Lightning-AI / lightning-thunder

Make PyTorch models up to 40% faster! Thunder is a source to source compiler for PyTorch. It enables using different hardware executors at once; across one or thousands of GPUs.
Apache License 2.0
1.13k stars 69 forks source link

Remove all occurances of thunder.compile and TestExecutor.make_callable_legacy #198

Closed IvanYashchuk closed 1 week ago

IvanYashchuk commented 5 months ago

🐛 Bug

All thunder.compile usage in the repo should be replaced with equivalent thunder.jit.

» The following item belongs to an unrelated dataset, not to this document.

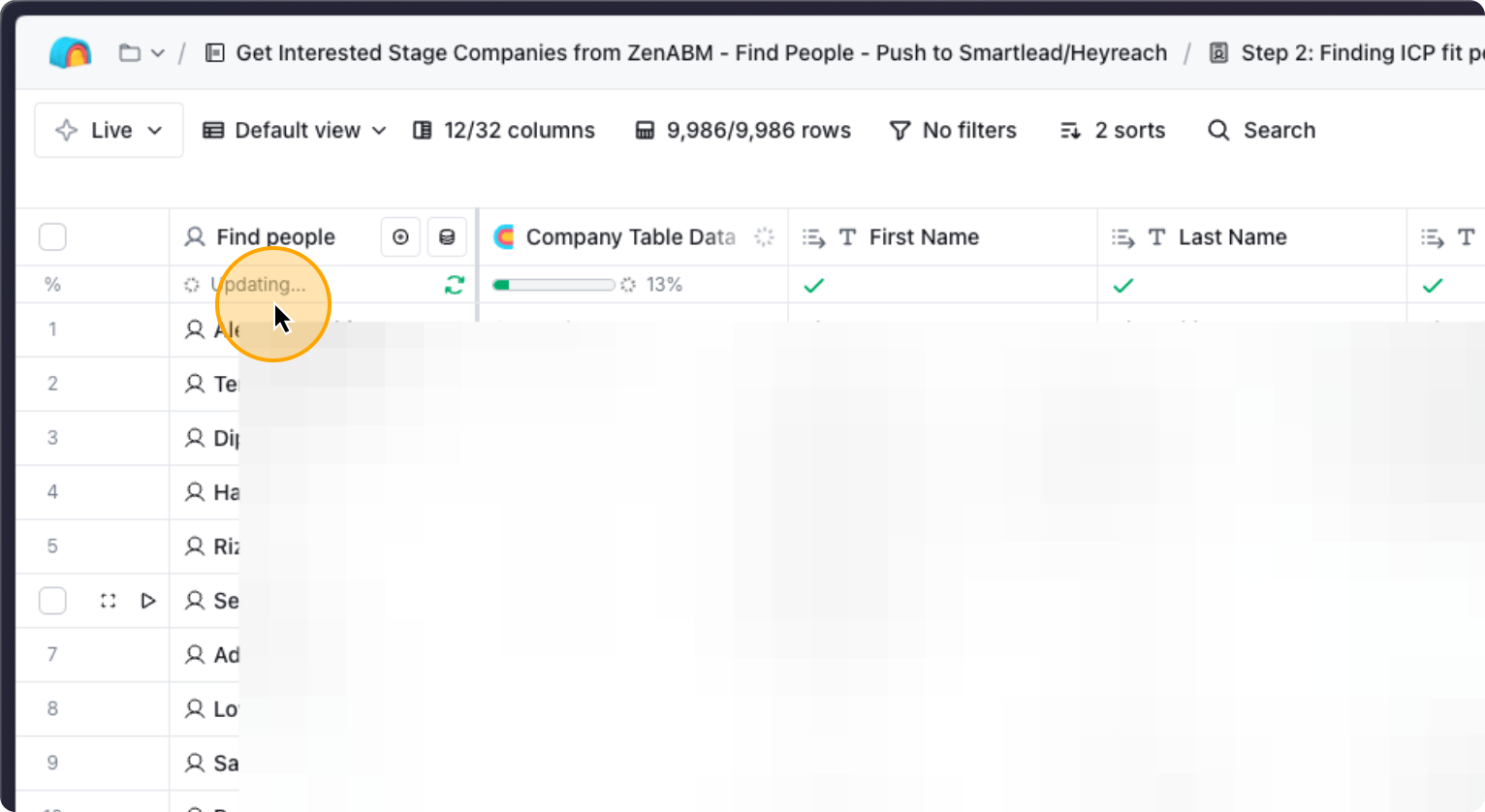Expand row 6 using the expand icon
This screenshot has width=1485, height=812.
point(108,601)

Two places in the test framework use thunder.compile today, the tests should be rewritten to use thunder.jit instead. https://github.com/Lightning-AI/lightning-thunder/blob/6c64fb93b04672b731180afc4b63d5df55dae92f/thunder/tests/framework.py#L134-L137 https://github.com/Lightning-AI/lightning-thunder/blob/6c64fb93b04672b731180afc4b63d5df55dae92f/thunder/tests/framework.py#L152-L157

t-vi commented 5 months ago

Thank you! So one prominent pattern is make_callable_legacy(vjp(fn)). I could be wrong, but I think that this will likely need work signature changing transforms / updating of prologues to make something like vjp(jit(fn)) possible (which might be easier than jit(vjp(fn))).

IvanYashchuk commented 5 months ago

I think jit(vjp(fn), disable_torch_autograd=True) should work. JIT sees only vjp(fn) and not fn itself, so there's no change to the prologue happening.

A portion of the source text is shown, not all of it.